Input for this task Start Marker

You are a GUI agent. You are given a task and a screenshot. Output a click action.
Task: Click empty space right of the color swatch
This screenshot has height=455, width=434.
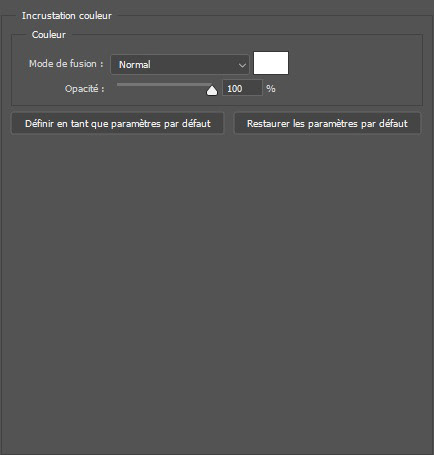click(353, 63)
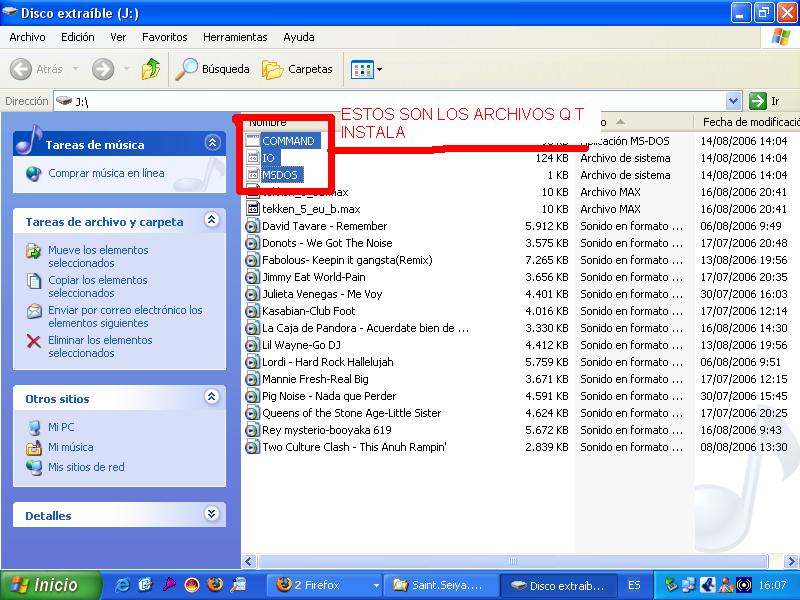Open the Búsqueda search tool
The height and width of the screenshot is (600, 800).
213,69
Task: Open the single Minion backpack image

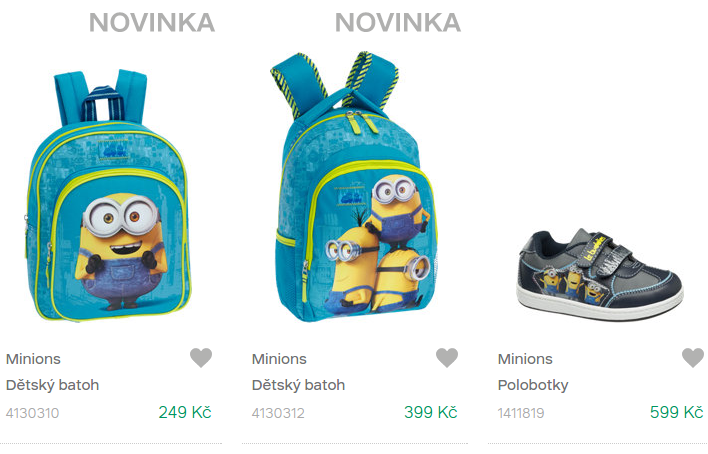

Input for this task End Marker

(Try it) An exact reproduction of the data is needed, with no pictures included.

(Solved problem)
You are a GUI agent. You are given a task and a screenshot. Output a click action.
Task: Click empty space right of the color swatch
This screenshot has height=455, width=434.
click(353, 63)
Open the Búsqueda search tool
The height and width of the screenshot is (600, 800).
213,69
Task: Open the single Minion backpack image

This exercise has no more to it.